*YOUR INSTRUCTIONS*. Your task is to filter the entries and copy every line containing the string "will".

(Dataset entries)
┌────────

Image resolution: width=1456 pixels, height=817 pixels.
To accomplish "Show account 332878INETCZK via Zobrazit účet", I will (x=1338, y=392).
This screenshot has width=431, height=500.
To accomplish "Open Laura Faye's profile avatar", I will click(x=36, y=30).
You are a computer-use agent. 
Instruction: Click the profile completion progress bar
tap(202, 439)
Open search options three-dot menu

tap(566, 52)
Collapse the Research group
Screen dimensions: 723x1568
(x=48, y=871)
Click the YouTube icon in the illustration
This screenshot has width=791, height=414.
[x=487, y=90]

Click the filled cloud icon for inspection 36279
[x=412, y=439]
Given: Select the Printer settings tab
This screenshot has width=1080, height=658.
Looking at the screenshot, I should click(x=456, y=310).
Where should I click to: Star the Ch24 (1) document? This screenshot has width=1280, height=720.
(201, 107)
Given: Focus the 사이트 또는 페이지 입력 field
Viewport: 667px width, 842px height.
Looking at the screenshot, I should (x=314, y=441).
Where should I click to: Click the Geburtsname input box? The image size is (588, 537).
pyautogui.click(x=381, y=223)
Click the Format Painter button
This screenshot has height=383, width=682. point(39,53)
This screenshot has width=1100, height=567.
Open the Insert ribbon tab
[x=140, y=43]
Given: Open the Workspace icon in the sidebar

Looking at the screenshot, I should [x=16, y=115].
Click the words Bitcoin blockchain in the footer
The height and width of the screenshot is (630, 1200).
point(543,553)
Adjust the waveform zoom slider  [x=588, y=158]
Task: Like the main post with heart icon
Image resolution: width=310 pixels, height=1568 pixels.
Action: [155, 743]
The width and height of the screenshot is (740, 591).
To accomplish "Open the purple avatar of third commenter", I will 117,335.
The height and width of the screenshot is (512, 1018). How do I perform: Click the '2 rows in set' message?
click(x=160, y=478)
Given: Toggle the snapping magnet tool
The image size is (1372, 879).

└────────

*YOUR SOLUTION*.
To accomplish "Show account 332878INETCZK via Zobrazit účet", I will (x=1338, y=392).
To accomplish "Open Laura Faye's profile avatar", I will click(x=36, y=30).
To accomplish "Open the purple avatar of third commenter", I will 117,335.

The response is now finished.